If a line of the records contains the word "agent", list it.
---+---
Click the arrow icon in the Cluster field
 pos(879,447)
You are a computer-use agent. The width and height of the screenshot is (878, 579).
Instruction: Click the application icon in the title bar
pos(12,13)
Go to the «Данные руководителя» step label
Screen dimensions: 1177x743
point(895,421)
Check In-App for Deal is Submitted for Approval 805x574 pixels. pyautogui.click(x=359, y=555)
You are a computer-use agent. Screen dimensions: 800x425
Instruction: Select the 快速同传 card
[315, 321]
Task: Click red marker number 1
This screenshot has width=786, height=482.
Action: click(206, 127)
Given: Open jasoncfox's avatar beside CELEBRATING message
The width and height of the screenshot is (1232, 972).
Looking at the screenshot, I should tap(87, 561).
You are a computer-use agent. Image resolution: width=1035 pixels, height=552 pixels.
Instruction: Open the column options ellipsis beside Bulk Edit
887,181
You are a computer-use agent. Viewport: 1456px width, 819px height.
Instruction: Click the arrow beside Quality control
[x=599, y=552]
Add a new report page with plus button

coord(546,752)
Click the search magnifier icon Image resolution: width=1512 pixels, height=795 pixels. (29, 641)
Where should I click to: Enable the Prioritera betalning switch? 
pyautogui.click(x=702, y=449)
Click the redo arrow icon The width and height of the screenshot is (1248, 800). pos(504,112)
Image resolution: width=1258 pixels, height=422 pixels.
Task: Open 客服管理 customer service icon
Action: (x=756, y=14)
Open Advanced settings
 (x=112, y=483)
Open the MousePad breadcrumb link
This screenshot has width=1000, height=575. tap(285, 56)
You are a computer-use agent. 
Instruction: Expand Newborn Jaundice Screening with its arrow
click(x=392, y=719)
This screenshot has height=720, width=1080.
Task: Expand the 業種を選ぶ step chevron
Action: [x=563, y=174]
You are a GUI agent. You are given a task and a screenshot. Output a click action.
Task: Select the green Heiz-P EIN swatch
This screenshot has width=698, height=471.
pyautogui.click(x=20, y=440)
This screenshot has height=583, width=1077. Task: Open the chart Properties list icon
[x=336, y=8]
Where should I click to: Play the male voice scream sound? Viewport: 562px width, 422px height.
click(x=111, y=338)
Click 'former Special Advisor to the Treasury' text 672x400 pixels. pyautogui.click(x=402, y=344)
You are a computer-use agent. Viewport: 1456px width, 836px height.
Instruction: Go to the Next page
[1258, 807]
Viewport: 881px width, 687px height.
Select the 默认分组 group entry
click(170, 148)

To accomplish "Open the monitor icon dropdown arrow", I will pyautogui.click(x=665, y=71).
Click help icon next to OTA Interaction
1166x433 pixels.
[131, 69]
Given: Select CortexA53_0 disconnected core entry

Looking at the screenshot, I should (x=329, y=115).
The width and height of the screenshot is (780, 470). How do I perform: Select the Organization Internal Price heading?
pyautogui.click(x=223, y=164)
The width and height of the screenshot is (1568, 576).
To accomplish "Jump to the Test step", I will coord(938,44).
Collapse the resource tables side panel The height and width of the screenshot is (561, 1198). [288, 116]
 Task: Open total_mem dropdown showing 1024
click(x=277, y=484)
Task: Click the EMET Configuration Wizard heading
---+---
- OUTPUT OF THE EXERCISE -
You are a computer-use agent. The width and height of the screenshot is (878, 579).
You are a computer-use agent. Screen dimensions: 800x425
You are a computer-use agent. Image resolution: width=1035 pixels, height=552 pixels.
You are a computer-use agent. Viewport: 1456px width, 819px height.
You are a computer-use agent. 
You are a GUI agent. You are given a task and a screenshot. Output a click action.
You are a computer-use agent. Viewport: 1456px width, 836px height.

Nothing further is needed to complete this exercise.